OceanAir assumirá operações da BRA provisoriamente, anuncia Jobim

Da Redação
Em São Paulo
A OceanAir, do empresário German Efromovich, assumirá as operações da BRA nos próximos dias, afirmou nesta sexta-feira o ministro da Defesa, Nelson Jobim. De acordo com ele, o objetivo é resolver os problemas dos passageiros que já compraram bilhete da BRA, empresa que suspendeu seus vôos nesta semana.

Essa saída pode durar alguns meses, de acordo com o ministro. Depois será buscada uma solução definitiva. "Vai ser pelo menos nesse período em que os aviões estão aí e existem essas passagens. (Os aviões) serão operados pela Ocean Air", comentou Jobim. "Esperamos pacificar o setor."

"A Anac estava operando junto à BRA e à Ocean Air para fazer o entendimento entre elas. Eu acabei de conversar com o presidente da BRA e já tinha conversado ontem como presidente da Ocean Air", disse Jobim a jornalistas na Escola Superior de Guerra, no Rio de Janeiro, onde deu entrevista coletiva.

"A parte comercial já estaria fechada, agora é uma questão formal de acertar e identificar as aeronaves que vão ser transferidas, porque algumas delas têm mandado judicial de apreensão", acrescentou o ministro.

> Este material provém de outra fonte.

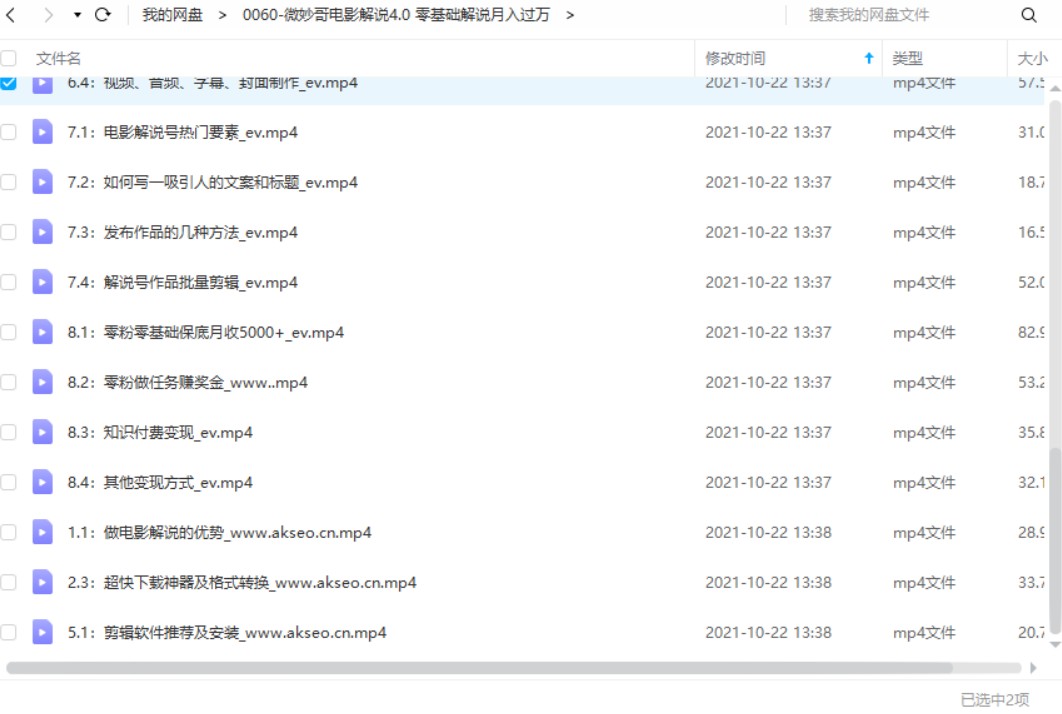Expand chevron after the 0060 folder breadcrumb
1062x714 pixels.
[x=570, y=15]
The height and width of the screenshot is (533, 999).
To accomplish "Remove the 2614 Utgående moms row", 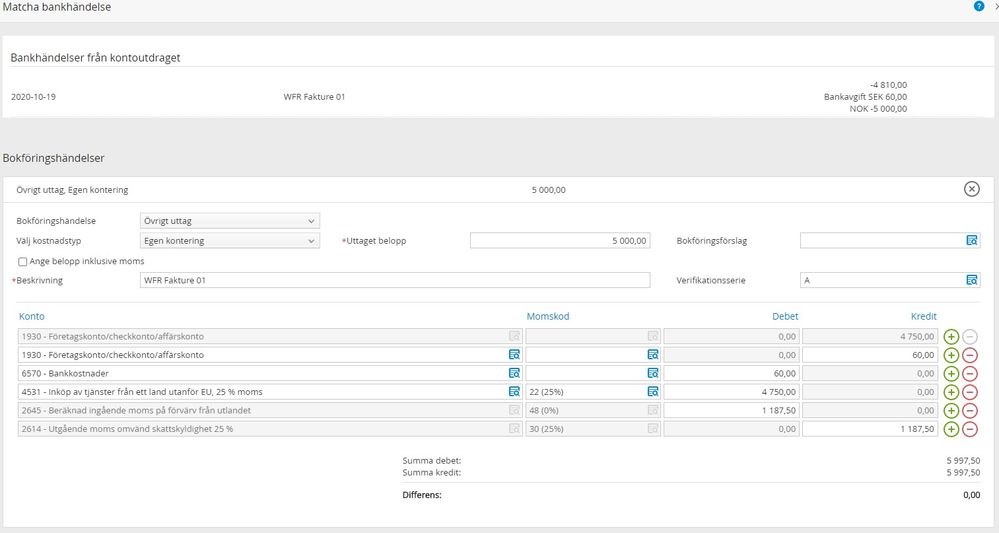I will point(970,429).
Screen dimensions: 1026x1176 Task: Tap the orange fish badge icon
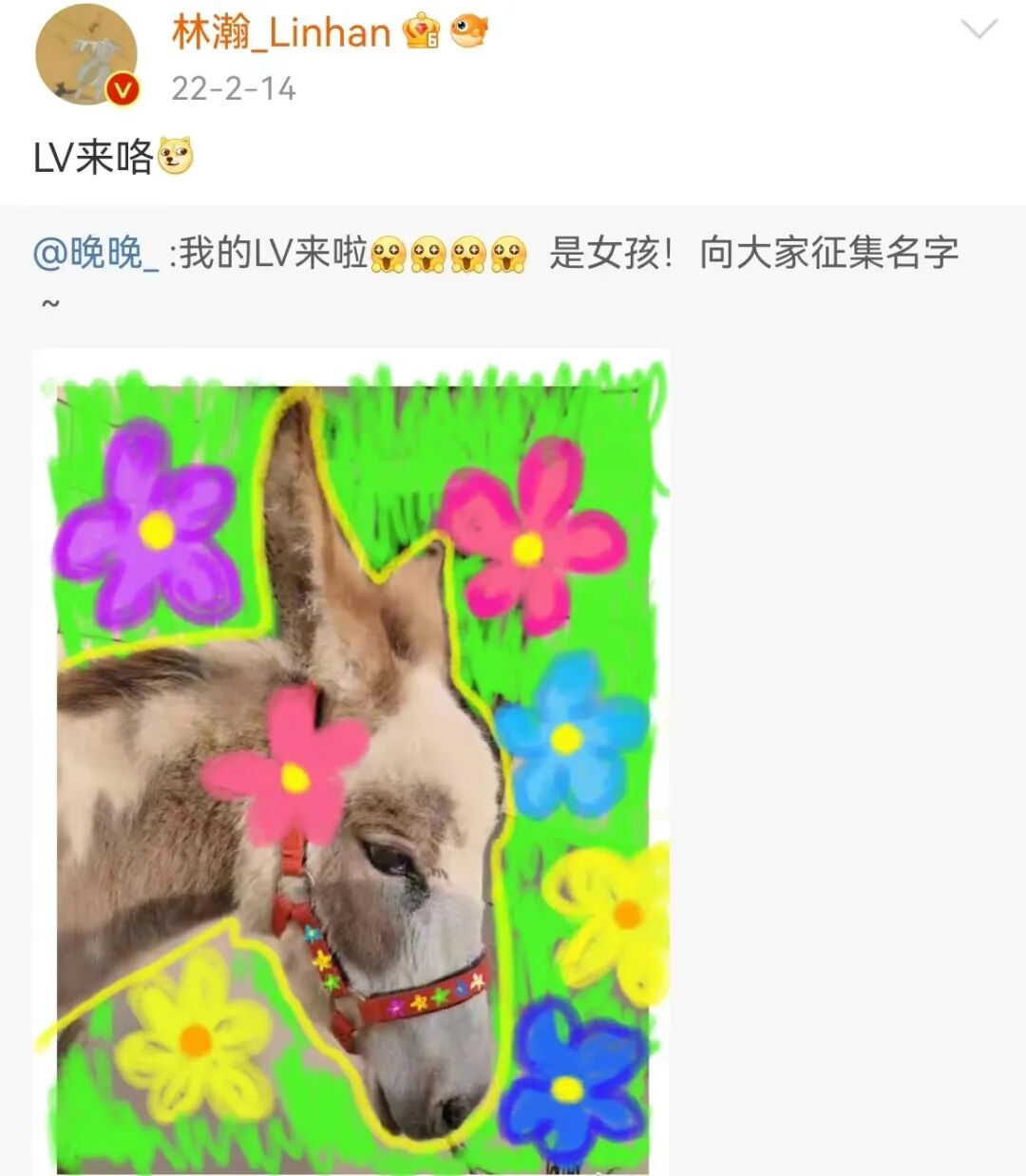click(468, 33)
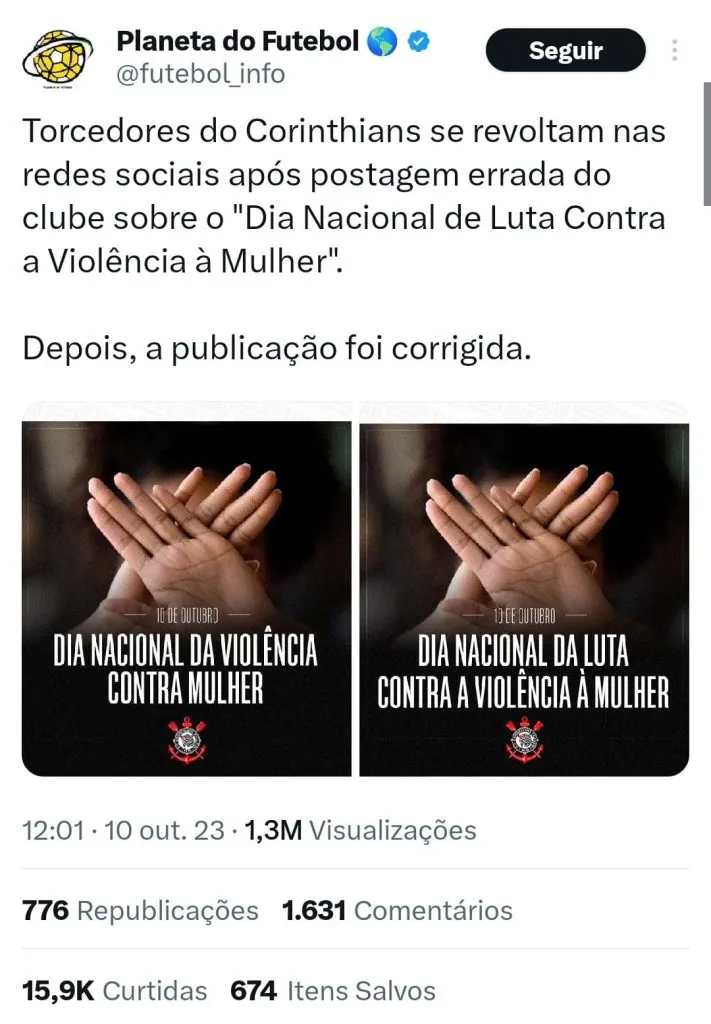Click the Corinthians crest in the right image
Viewport: 711px width, 1024px height.
click(524, 741)
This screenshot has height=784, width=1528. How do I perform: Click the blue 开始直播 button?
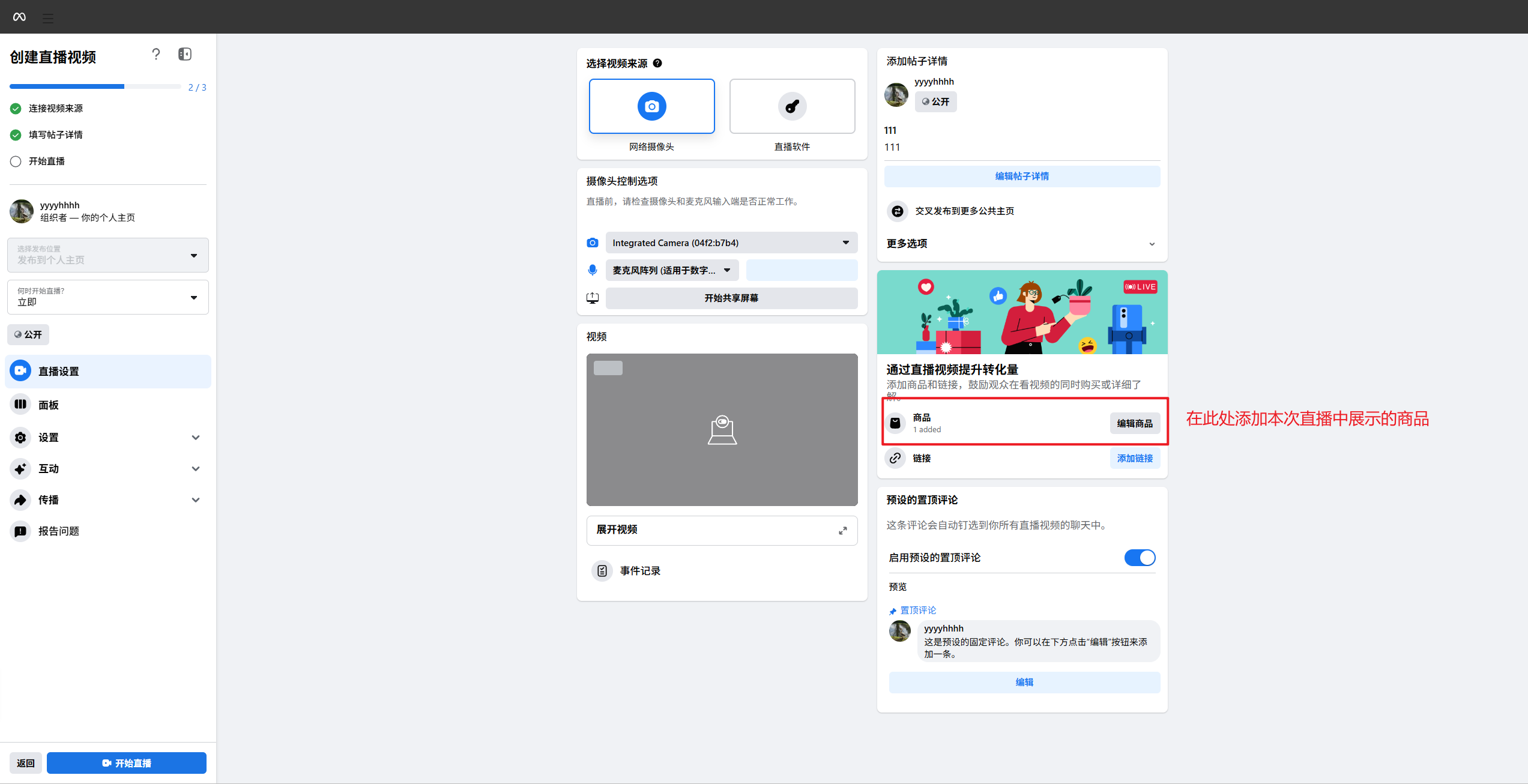pos(127,763)
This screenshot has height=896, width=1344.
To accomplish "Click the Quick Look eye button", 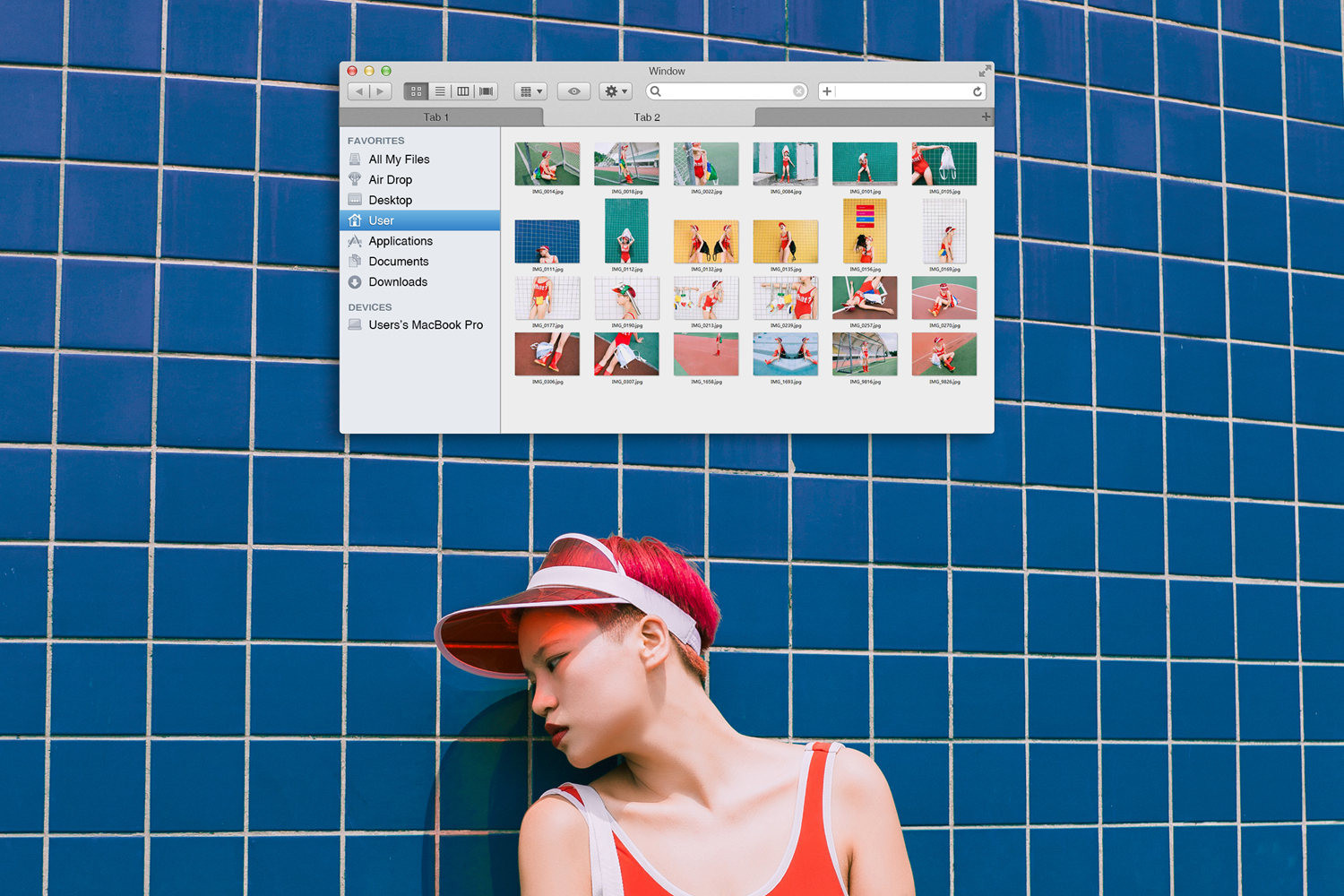I will 573,91.
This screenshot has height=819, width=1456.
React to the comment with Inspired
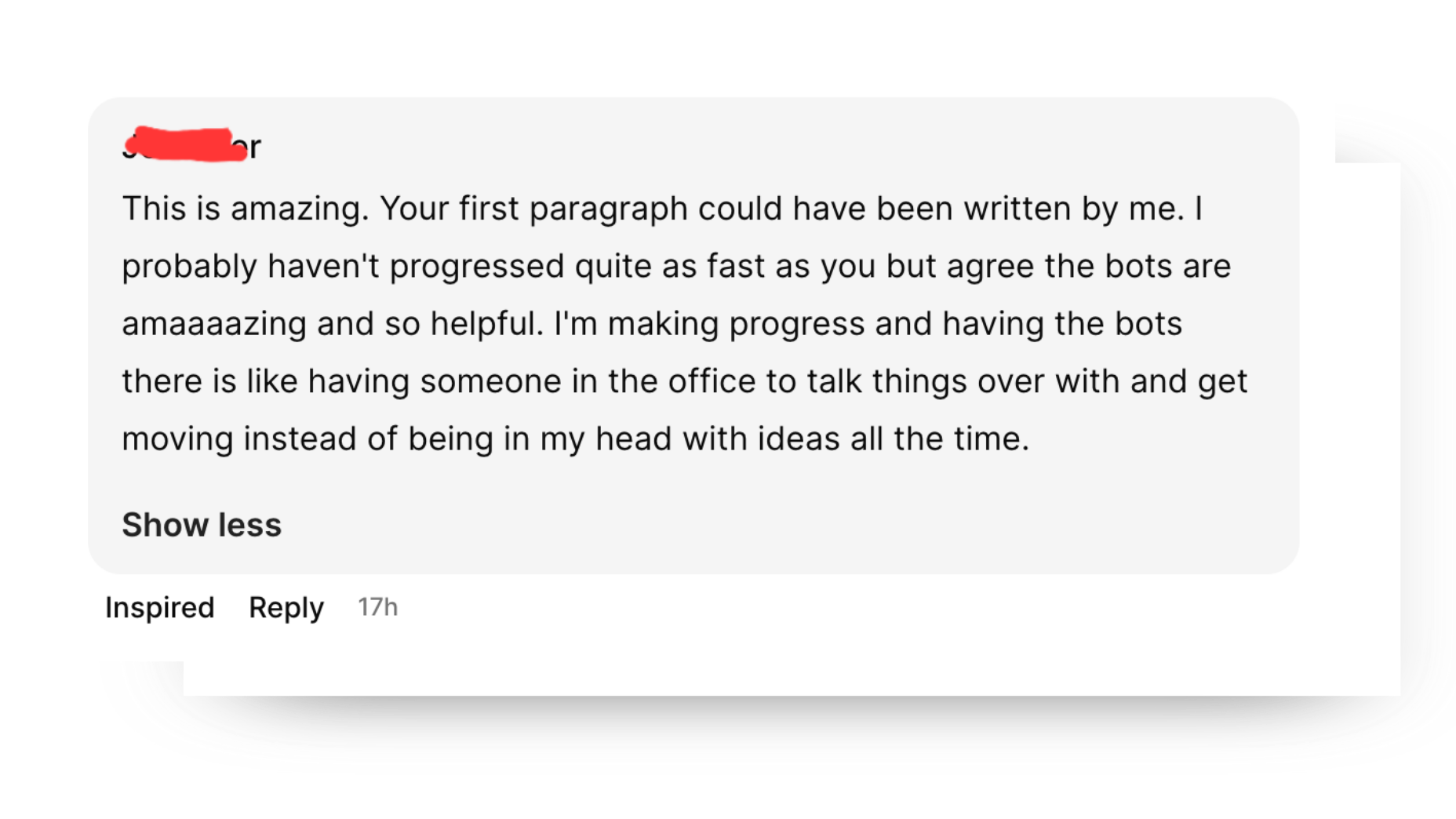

Ele fez a afirmação respondendo a uma pergunta sobre se haveria necessidade de punição à BRA, já que a empresa vendeu passagens para vôos que não teria condições de cumprir.


Dívidas de R$ 170 mi
Nesta semana, a BRA pediu à Anac a suspensão de todos os seus vôos e anunciou a demissão de 1.100 funcionários. Ontem, executivos da companhia informaram que a empresa tem dívidas da ordem de R$ 170 milhões.

Depois de deixar passageiros sem atendimento ou informações nos aeroportos, a companhia aérea informou que vendeu cerca de 70 mil passagens até 30 de março de 2008.

A BRA fazia, em média, 315 vôos por mês para 26 destinos nacionais e três internacionais. Segundo dados da Agência Nacional de Aviação Civil (Anac) de setembro, a BRA tinha 4,6% do mercado doméstico, à frente da Ocean Air, com 2,6%.

Fusão: BRA e OceanAir
Jobim não descartou a possibilidade de fusão entre as duas empresas futuramente, embora também tenha admitido que a BRA possa encontrar uma solução para as dificuldades financeiras que enfrenta.

Apesar de o governo ter participado das negociações, o ministro afirmou que não houve uma intervenção no setor aéreo. "Esse acordo foi estimulado pela Anac e teve apoio das empresas. É uma responsabilidade que tem o governo de solucionar o problema que criou uma dificuldade para 50 mil, 70 mil pessoas".

Ele acrescentou que o número de aeronaves que serão aproveitadas pela Ocean Air ainda não foi definido. Acrescentou que essa negociação será feita diretamente entre as duas companhias.